How $\frac{1}{n}\sum_{i=1}^n X_i^2 - \bar X^2 = \frac{\sum_{i=1}^n (X_i - \bar X)^2}{n}$

I think it is cleaner to expand the right-hand side. We have $$(X_i-\bar{X})^2=X_i^2-2X_i\bar{X}+(\bar{X})^2.$$ Sum over all $i$, noting that $2\sum X_i\bar{X}=2n\bar{X}\bar{X}=2n(\bar{X})^2$ and $\sum (\bar{X})^2=n(\bar{X})^2$.

There is some cancellation. Now divide by $n$ and we get the left-hand side.

Expand the square and use that $\sum\limits_{k=1}^nX_k=n\bar{X}$: $$ \begin{align} \frac1n\sum_{k=1}^n(X_k-\bar{X})^2 &=\frac1n\sum_{k=1}^n(X_k^2-2X_k\bar{X}+\bar{X}^2)\\ &=\frac1n\left(\sum_{k=1}^nX_k^2-2n\bar{X}\bar{X}+n\bar{X}^2\right)\\ &=\frac1n\sum_{k=1}^nX_k^2-\bar{X}^2\\ \end{align} $$

Since you tagged it under statistics, note that the LHS is simply $E[X^2] - E[X]^2$, and the RHS is $E[(X-\bar{X})^2]$. Both of these are ways to write Variance of $X$, hence they are equal.
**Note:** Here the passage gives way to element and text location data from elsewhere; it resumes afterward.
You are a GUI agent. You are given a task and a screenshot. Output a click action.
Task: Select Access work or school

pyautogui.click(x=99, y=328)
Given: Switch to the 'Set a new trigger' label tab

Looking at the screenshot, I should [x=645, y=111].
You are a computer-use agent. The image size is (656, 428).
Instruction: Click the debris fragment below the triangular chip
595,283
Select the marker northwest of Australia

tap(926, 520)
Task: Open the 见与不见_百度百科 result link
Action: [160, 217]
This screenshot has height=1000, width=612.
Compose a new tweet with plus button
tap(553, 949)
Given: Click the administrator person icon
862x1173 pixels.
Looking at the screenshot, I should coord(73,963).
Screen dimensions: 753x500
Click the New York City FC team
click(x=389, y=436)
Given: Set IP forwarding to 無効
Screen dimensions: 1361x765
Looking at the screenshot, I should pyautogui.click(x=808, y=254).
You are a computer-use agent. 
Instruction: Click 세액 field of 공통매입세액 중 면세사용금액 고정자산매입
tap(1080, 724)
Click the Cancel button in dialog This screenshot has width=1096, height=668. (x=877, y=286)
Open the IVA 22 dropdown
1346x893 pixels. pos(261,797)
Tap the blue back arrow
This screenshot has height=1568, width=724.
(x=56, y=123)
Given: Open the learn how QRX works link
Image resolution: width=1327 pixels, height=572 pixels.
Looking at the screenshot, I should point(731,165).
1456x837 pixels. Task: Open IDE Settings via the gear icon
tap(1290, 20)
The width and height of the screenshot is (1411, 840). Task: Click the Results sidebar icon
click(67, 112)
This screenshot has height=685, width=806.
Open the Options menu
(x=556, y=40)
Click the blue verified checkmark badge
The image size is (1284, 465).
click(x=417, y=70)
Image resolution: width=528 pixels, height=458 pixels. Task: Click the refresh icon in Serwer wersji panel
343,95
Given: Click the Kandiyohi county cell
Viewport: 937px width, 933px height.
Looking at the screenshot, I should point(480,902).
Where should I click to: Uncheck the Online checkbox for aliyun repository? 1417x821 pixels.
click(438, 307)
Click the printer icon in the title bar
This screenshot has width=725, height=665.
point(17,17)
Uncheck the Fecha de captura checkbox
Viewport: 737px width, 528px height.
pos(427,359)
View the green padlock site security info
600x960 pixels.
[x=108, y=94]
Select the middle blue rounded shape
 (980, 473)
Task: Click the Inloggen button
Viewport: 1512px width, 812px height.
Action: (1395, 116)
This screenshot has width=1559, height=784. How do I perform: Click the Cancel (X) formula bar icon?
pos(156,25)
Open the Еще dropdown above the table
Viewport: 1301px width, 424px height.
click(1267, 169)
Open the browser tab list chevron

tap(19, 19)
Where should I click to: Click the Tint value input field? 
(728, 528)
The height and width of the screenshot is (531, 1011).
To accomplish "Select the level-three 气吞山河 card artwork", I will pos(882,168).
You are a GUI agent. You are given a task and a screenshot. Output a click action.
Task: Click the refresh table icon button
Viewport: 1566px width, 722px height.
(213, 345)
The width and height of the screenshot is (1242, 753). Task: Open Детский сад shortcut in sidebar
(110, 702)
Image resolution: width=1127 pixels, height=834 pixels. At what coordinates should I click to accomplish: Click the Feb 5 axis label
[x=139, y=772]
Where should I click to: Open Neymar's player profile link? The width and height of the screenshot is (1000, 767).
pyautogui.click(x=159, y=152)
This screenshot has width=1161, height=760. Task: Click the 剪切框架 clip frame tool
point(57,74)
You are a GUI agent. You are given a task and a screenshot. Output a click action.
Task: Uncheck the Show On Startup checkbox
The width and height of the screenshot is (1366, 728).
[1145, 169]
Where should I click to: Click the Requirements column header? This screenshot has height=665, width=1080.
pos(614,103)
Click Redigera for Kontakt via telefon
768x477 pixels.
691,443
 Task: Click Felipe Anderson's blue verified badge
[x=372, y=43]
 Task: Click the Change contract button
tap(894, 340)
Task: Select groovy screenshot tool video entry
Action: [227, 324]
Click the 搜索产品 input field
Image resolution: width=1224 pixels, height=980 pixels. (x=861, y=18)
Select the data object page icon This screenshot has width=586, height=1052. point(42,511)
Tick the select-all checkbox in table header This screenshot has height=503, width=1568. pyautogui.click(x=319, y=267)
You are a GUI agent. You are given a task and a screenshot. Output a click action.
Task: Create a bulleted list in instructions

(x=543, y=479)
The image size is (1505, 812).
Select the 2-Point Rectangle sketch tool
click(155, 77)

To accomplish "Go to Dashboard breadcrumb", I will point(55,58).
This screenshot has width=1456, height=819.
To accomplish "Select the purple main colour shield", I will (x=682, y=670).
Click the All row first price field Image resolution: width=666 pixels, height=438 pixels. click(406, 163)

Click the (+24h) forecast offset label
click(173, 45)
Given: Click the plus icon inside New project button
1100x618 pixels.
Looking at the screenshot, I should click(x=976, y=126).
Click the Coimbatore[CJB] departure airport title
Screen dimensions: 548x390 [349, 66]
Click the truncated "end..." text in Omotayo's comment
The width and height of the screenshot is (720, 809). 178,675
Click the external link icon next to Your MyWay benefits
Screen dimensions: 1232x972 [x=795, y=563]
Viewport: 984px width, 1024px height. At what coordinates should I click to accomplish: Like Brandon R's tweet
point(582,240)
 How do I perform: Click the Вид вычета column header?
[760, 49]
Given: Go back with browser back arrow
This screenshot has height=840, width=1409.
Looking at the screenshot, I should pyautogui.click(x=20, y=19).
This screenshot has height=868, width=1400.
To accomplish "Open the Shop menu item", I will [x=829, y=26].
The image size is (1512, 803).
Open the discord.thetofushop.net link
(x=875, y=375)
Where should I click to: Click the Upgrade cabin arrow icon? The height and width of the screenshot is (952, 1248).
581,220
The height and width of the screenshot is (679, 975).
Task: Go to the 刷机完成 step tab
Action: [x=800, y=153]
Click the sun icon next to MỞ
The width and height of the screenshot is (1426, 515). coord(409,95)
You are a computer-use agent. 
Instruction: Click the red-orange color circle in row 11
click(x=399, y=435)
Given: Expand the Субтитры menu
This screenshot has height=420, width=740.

\begin{align} \sum_{i=1}^n (X_i-\bar X)^2 & = \sum_{i=1}^n (X_i^2-2X_i\bar X + (\bar X)^2) \\[10pt] & = \left(\sum_{i=1}^n (X_i^2)\right) - \left( \sum_{i=1}^n 2X_i \bar X \right) + \left(\sum_{i=1}^n ((\bar X)^2) \right). \end{align}

In the second term, the factor $2\bar X$ does not change as $i$ goes from $1$ to $n$, so it can be pulled out, getting $$ 2\bar X\sum_{i=1}^n X_i. $$ Then we can say that $\displaystyle\sum_{i=1}^n X_i = n\bar X$. The second term is then $2n(\bar X)^2$.

In the third term, the sum is $(\bar X)^2 +\cdots+(\bar X)^2$. This is just $n(\bar X)^2$.

Now we have $$ \left(\sum_{i=1}^n (X_i^2)\right) - 2n(\bar X)^2 + n(\bar X)^2. $$ The last two terms can be collected into one term.